> EXERCISE TASK
Extract every line of the records that contains the string "screen". Matching is case-sensitive.

** start of RECORDS SUPPLIED **

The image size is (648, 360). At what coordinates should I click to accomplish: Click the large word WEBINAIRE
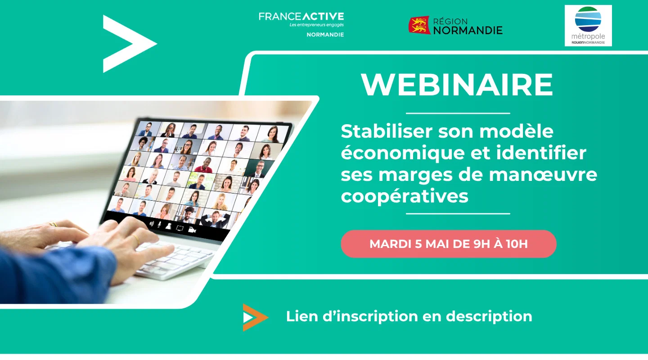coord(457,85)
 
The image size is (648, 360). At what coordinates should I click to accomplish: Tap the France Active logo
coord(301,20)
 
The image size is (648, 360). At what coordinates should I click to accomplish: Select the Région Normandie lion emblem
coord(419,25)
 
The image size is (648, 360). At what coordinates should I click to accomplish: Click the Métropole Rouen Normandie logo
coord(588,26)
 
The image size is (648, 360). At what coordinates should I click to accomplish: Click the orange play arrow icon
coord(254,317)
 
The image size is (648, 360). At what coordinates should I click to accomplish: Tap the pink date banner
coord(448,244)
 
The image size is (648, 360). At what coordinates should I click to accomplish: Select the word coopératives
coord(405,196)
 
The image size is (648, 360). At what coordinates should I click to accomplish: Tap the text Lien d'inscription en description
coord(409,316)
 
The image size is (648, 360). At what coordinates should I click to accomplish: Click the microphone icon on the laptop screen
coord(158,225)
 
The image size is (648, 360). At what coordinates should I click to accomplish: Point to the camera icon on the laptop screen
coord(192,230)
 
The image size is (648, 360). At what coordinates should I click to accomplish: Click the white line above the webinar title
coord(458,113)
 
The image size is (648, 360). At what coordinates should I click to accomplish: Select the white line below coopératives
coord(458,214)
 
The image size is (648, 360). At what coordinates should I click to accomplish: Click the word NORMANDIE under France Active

** end of RECORDS SUPPLIED **

> RESULT OF THE TASK
The image size is (648, 360). At what coordinates should I click to accomplish: Click the microphone icon on the laptop screen
The image size is (648, 360). At what coordinates should I click to accomplish: Point to the camera icon on the laptop screen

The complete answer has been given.